Liebe Leser,
diesmal erlaube ich mir einen Gastbeitrag von meiner hochverehrten Tochter Marlen Singer zu präsentieren. Es handelt sich dabei um den Bericht eines Restaurantbesuchs in dem mit drei Michelin-Sternen dekorierten Restaurant „Alan Ducasse at The Dorchester“ in London:
Die kleinen Gourmets (mein Mann Felix und ich) hatten es geschafft — wir konnten noch relativ kurzfristig bei Alain Ducasse einen Tisch reservieren. Allerdings schon für 18.30 Uhr, da die späteren Termine bereits vergeben waren. Mit einem leichten Grummeln nahm ich dies hin, denn normal esse ich lieber erst gegen 20 Uhr.

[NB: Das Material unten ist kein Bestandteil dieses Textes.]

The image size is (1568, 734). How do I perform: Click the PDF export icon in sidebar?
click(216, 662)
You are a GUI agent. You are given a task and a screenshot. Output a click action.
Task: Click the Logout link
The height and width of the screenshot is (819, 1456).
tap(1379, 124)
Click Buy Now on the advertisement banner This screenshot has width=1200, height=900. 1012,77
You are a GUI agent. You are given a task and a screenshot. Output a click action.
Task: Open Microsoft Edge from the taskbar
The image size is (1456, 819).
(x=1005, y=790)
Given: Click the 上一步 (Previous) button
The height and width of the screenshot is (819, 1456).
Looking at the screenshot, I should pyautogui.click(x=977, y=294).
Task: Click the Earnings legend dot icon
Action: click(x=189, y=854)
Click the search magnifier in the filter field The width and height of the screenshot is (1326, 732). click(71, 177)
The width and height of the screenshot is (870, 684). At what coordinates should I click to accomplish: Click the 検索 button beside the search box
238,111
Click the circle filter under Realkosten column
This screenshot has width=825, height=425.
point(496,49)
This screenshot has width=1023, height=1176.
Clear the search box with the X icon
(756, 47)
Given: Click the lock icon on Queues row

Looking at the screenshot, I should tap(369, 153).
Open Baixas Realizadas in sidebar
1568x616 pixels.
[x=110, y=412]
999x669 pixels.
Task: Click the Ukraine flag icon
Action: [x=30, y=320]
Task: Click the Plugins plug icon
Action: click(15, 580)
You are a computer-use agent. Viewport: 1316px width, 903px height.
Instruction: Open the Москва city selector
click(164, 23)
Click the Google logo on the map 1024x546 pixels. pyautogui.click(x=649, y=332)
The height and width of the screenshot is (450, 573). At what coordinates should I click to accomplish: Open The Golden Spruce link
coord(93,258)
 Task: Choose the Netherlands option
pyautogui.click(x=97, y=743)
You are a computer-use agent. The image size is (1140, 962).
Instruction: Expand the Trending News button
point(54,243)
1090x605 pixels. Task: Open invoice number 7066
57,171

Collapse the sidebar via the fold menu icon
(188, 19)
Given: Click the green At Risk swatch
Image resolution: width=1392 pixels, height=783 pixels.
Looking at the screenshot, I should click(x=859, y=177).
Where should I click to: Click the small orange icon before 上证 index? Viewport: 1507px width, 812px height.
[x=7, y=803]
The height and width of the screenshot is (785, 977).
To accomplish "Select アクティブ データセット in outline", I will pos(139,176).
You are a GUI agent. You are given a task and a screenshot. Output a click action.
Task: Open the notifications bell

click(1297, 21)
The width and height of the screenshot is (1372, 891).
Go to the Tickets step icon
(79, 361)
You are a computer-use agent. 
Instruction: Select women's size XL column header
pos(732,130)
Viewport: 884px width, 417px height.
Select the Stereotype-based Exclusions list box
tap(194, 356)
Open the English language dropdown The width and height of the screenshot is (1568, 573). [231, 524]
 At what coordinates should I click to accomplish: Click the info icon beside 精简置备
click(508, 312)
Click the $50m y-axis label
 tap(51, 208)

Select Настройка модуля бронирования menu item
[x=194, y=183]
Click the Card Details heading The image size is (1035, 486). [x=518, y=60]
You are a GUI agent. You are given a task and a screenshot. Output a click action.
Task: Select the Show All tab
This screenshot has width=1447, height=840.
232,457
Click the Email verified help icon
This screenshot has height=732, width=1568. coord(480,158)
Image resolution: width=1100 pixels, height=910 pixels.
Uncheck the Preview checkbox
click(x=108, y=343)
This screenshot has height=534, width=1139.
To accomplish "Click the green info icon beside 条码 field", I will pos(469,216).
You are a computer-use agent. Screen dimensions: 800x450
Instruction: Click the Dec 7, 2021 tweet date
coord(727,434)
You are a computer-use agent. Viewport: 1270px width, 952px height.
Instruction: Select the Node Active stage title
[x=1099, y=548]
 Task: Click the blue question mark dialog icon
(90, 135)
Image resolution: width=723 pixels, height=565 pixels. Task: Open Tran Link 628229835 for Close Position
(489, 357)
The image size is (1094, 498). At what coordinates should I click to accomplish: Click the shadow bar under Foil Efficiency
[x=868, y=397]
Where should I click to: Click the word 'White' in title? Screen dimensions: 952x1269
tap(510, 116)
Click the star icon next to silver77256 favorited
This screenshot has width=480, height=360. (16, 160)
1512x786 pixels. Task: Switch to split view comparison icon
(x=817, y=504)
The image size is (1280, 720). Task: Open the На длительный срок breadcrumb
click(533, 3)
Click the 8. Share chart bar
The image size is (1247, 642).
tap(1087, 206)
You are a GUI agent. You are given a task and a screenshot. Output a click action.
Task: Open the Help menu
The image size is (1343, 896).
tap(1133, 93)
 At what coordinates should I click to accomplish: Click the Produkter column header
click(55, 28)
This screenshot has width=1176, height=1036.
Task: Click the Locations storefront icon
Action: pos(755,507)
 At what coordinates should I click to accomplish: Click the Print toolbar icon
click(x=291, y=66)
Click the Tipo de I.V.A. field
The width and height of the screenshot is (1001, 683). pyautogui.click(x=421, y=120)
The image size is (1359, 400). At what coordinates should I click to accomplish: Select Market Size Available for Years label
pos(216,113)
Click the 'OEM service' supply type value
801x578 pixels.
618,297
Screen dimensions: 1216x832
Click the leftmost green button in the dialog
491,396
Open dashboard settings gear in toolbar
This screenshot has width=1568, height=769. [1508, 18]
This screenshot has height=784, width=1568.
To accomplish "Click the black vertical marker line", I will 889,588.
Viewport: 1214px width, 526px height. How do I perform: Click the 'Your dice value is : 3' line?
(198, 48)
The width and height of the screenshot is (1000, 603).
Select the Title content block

Vor unserem Besuch analysierte ich das Restaurant im Internet und mir fiel auf, dass es sowohl runde als auch eckige Tische gab. Mein Mann und ich mögen es beide nicht, zu weit voneinander entfernt zu sitzen — wer mag das schon? Runde Tische sind einfach besser. Kurzerhand rief ich an, denn unversucht sollte es nicht bleiben, einen Tischwunsch zu äußern. Glück im Unglück: Meine Reservierung existierte gar nicht! Unter vielen „Apologies“ bekam ich dafür nun einen Tisch um 19.45 Uhr.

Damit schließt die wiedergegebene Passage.